The last thing I would do to get from Key West to Panama is to go around the western end of Cuba. Unless you clear into Cuba and hug the Cuban coastline, you will be fighting the Gulf Stream/Yucatan Current all the way to Cabo San Antonio, and then have to make up several hundred miles to windward to round Cabo Gracias a Dios on the Honduran mainland. If you do go this route, I would work along the south side of Cuba until, maybe, Cayo Largo, to gain some easting, and then perhaps make a stop in the Cayman Islands. This would still leave you close to the Honduran coastline, which is not particularly well charted (charts are based on 19th century British surveys) and is not one of the safest voyaging areas at the present time.

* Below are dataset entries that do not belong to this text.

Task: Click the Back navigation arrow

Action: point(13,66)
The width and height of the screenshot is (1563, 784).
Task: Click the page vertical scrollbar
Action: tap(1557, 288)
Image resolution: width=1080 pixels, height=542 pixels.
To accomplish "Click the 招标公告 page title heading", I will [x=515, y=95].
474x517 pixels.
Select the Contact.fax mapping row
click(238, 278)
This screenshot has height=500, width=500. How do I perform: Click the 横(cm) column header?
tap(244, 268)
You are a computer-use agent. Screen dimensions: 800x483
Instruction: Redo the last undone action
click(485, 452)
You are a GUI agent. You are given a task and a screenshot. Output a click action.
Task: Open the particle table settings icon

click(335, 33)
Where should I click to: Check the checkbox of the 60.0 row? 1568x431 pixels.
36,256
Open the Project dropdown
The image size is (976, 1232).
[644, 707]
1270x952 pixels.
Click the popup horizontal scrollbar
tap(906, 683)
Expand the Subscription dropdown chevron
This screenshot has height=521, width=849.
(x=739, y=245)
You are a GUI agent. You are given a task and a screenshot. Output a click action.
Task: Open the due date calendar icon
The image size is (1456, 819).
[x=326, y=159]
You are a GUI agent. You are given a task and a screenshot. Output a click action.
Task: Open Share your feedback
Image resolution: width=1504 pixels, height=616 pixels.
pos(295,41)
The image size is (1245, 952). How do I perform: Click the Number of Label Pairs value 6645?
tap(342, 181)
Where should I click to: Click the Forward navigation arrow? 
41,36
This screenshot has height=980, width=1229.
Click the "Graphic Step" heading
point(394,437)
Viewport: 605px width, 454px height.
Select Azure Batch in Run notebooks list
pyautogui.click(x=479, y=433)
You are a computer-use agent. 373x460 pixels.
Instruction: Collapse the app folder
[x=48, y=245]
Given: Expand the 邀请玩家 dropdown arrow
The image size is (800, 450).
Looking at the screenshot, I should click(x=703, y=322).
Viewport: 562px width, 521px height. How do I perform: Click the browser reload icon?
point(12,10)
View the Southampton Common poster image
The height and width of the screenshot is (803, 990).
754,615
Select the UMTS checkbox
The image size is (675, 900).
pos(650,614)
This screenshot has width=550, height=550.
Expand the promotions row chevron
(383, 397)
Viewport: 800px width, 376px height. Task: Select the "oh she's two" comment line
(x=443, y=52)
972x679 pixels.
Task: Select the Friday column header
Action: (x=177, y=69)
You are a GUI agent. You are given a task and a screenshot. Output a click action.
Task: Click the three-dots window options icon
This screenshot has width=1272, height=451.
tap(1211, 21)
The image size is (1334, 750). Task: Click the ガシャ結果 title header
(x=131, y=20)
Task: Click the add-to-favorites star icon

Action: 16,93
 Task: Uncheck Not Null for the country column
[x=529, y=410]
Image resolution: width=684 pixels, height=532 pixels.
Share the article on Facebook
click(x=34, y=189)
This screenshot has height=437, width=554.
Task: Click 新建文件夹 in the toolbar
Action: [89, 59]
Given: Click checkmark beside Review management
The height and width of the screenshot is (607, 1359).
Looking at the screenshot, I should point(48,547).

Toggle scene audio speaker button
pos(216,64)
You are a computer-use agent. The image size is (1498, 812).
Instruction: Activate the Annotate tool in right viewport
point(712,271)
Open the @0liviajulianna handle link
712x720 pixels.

The Windward Passage is the way to go. Speaking for myself, if I had the time I would cross the banks at Bimini and continue to the Exumas, spend some time running down the Exumas, and then work down to Great Inagua and see the flamingoes before jumping off for the Windward Passage. Alternatively, cross to Varadero on the Cuba coast, check in, and spend some time enjoying the NE coast of Cuba (which has some beautiful voyaging), but this does, of course, raise legal questions (I assume this is an American boat and crew). There are plenty of anchorages along this coastline.

The shortest route is straight down the Old Bahamas channel. In theory, there will be a one- to two-knot adverse current, but this is not nearly as consistent as the Gulf Stream. We have experienced it flowing in the wrong direction. In any event, with a boat of this size, and with either a favorable weather window or else under power, it should be possible to make the run to Cabo Maisi at the eastern tip of Cuba in a couple of days. From then on, assuming the NE trades are blowing, it should be a pretty fast reach all the way past Haiti and on to Panama, with maybe lay-overs in Jamaica, Providenci and/or San Andreas (I always tell Terrie, my wife, that we will be on a reach; but she’s long since given up believing me!).